AIM OF THE TASK:
Which lines run from the one with "This screenshot has height=500, width=667." through the end of the data? Retype them exactly, without pictures.

AVAILABLE RECORDS:
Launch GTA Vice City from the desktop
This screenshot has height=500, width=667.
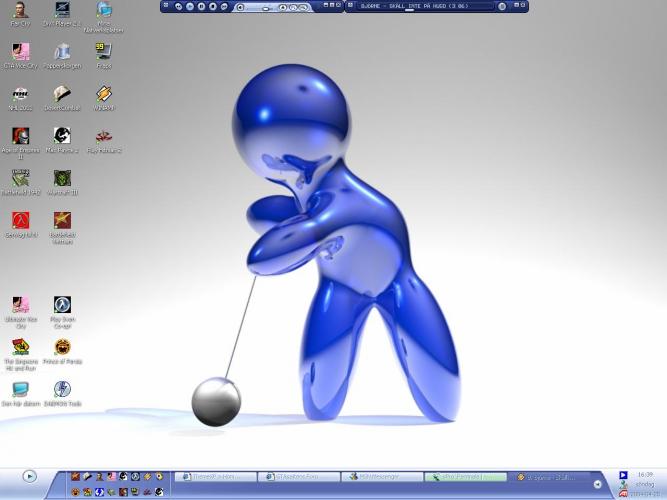point(20,52)
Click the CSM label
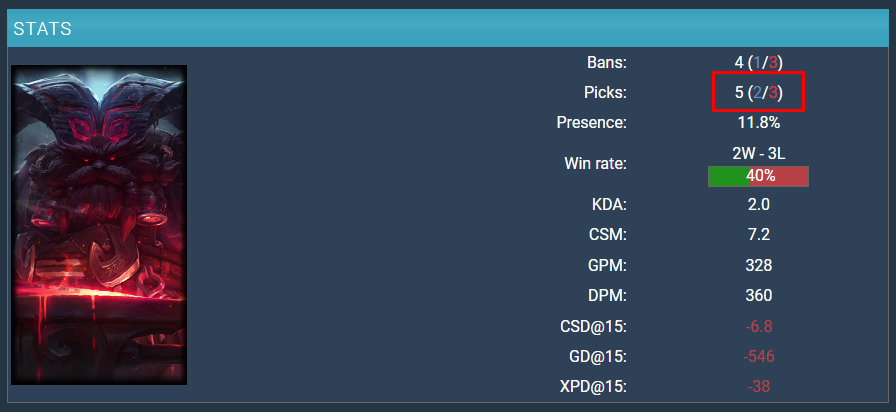The width and height of the screenshot is (896, 412). point(607,235)
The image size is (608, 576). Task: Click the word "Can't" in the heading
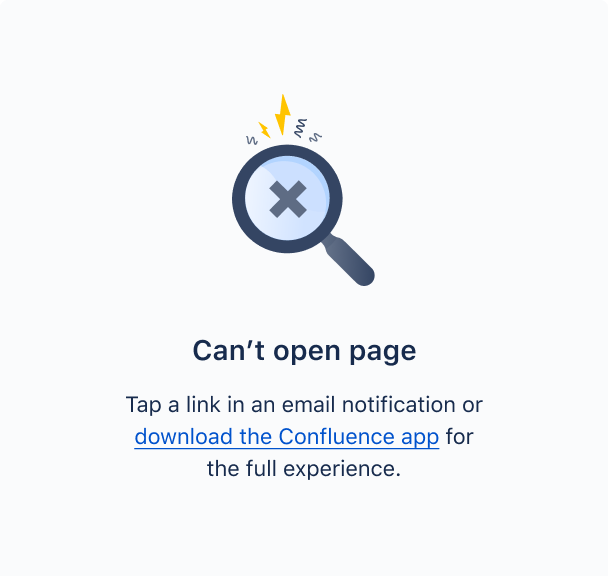[x=228, y=350]
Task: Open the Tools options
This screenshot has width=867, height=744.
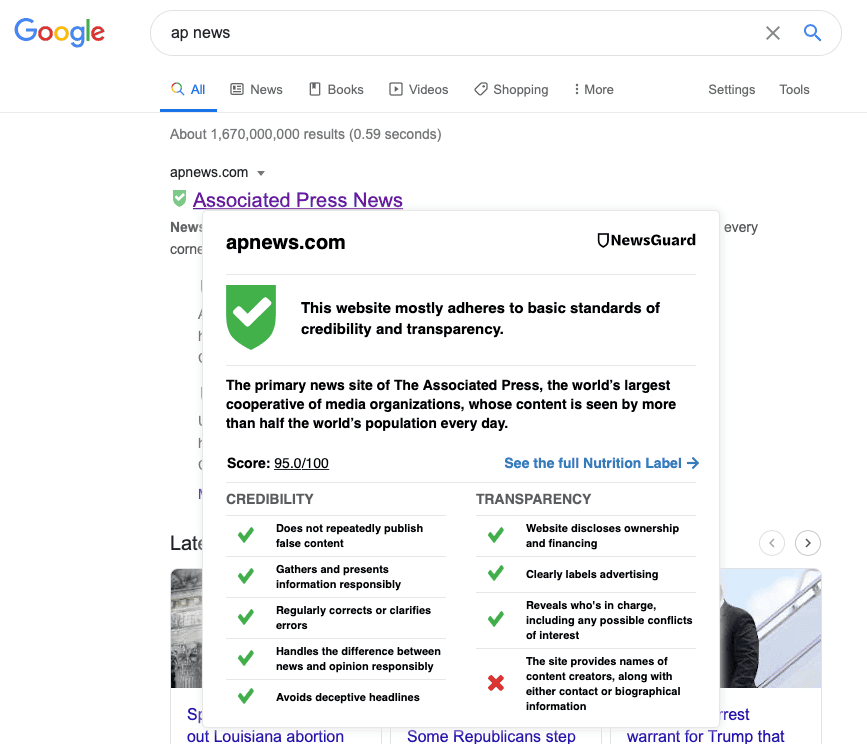Action: 794,89
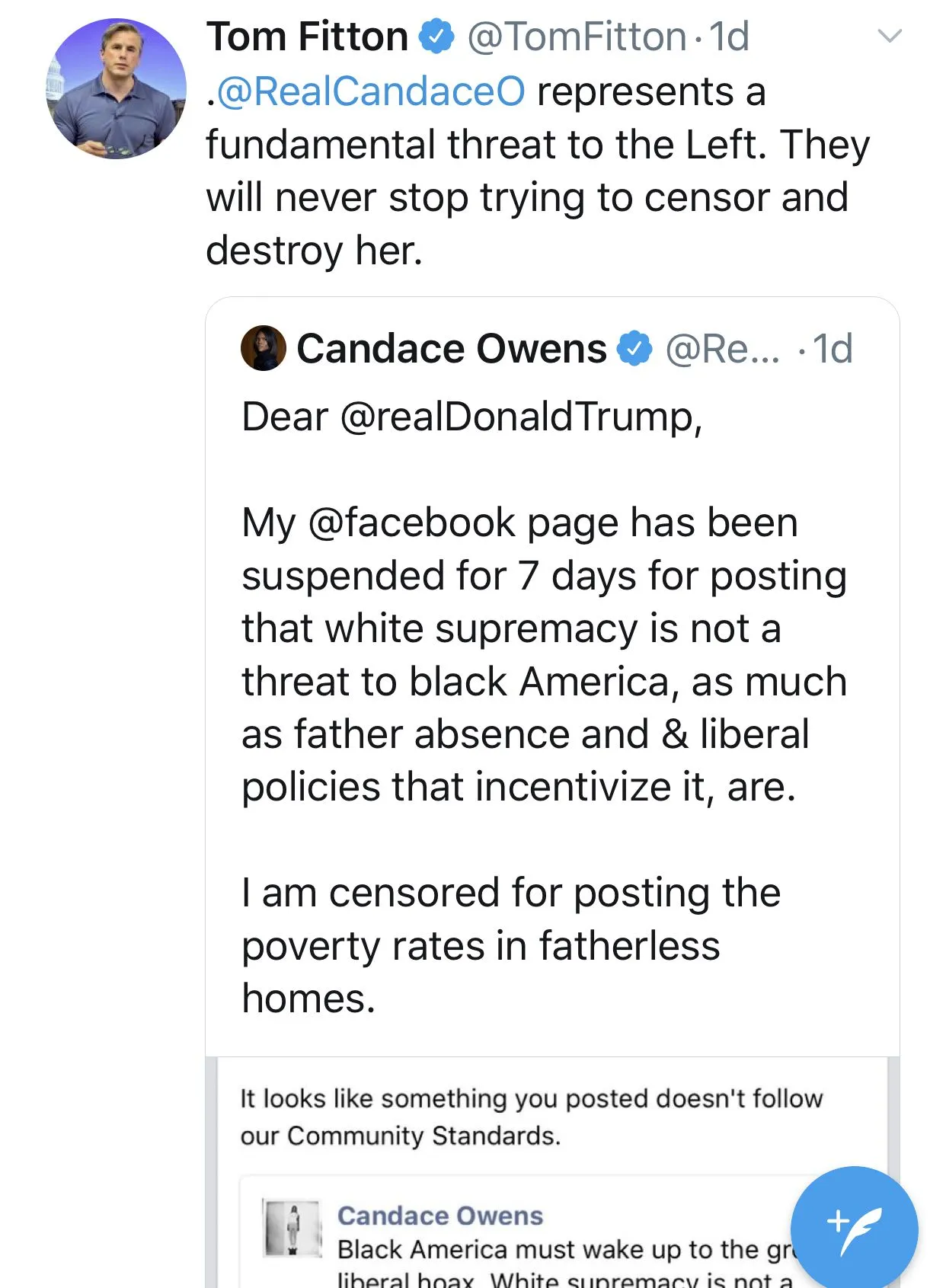Tap Candace Owens' small avatar in quoted tweet
Screen dimensions: 946x1288
coord(264,349)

RESPONSE TO THE TASK:
This screenshot has height=500, width=667.
point(20,52)
Click the CSM label
The width and height of the screenshot is (896, 412). point(607,235)
The image size is (608, 576). Task: Click the word "Can't" in the heading
[x=228, y=350]
Task: Open the Tools options
This screenshot has width=867, height=744.
Action: 794,89
Tap Candace Owens' small avatar in quoted tweet
Screen dimensions: 946x1288
coord(264,349)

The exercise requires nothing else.